Screening In Competition at the Cannes Film Festival, Elle is director Paul Verhoeven’s first return to the festival since Elle was sold at the Cannes market in 2014, and his first film In Com-ppetition since ‘Basic Instinct’ in 1992. Fans of the director of ‘Showgirls’, ‘Total Recall’ and ‘RoboCop’ have mourned his disappearance from Hollywood in a time where sci-fi films feel increasingly sanitised, but should not be surprised that Elle is well constructed, controversial and darkly hilarious.
Isabelle Huppert is in fine form in the lead role as Michéle; never worn down by her experiences – in fact they seem to make the character more honest – Huppert makes the character bitchy, bleakly honest and often hilarious. There is a strong sexual streak to the character, which Huppert has fun with, and a desire to be in control that her violent sexual experiences in the film fulfil. The rest of the cast features Virginie Efira, Christian Berkel, Laurent Lafitte, Alice Isaaz, Anne Consigny, Vimala Pons and Jonas Bloquet who back Huppert up magnificently, perhaps none better than Lafitte who has fun with the light and darker sides of his character.
The screenplay, written for the screen by David Birke and based on the novel ‘Oh…’ by Phillipe Djian, does not shy away from the dark subject matter of the book, but excels in making Michéle strong and rather blunt, with Huppert being given some wonderfully dry lines of dialogue. The subject matter of the film is a difficult one to discuss; after her first assault, it seems that Michéle gains a taste for such violence in her life and actively courts it, making Elle controversial to say the least. There is a clear sense that Michéle is written as an unusual woman, and one who responds to violence in a way that many women would not. The murderous father storyline backs this up, but there are plenty of scenes that are dangerous and difficult to watch, even as the film plays up the comedy and frank ridiculousness of Michéle’s life. There are certainly areas of the film that are not clear in depicting Michéle as a woman who desperately needs to be in control, and a lack of emotional involvement from any of the characters in the violence of Michéle’s sexual encounters is worrisome.
Director Paul Verhoeven has coaxed wonderful performances from his cast, that back up the unusual and ridiculous scenario of the film. Tightly paced for the first two acts, the film descends into chaos when certain truths are revealed, and the final 30 minutes feels flabby and drawn out. Verhoeven plays with making the film a thriller, and it could well be if Huppert’s character was not as dry and funny as she is, and this adds to the eerie strangeness of the film. That said, there are plenty of concerning aspects to the film, and ones that feel a little old fashioned in the way they are dealt with. Although the comedy of the film is played up, it is difficult to watch some of the more violent scenes, and even more difficult to laugh at them.

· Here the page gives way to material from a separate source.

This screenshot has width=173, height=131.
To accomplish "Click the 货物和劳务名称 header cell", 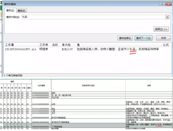I will click(88, 85).
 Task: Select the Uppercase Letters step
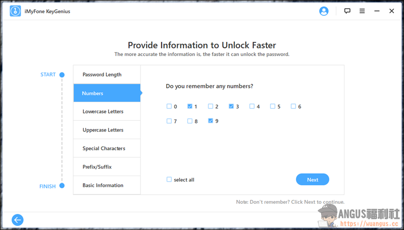[x=107, y=130]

In all, Paul Verhoeven knows exactly what he is doing as he courts controversy in Elle. There is plenty of debate to be had about the film, and there is much of it that is difficult to watch – even excluding he violent scenes – and in the hands of another actress Elle would most certainly have struggled, but Huppert makes Michéle such a ridiculous character that even if you find her sexual choices repugnant – you should – and difficult to watch – again, yep – there is a certain kind of understanding that grows between the character and the audience. Verhoeven has certainly not made violent sexual assault against women something to laugh at in Elle, but he definitely shows it in a different light.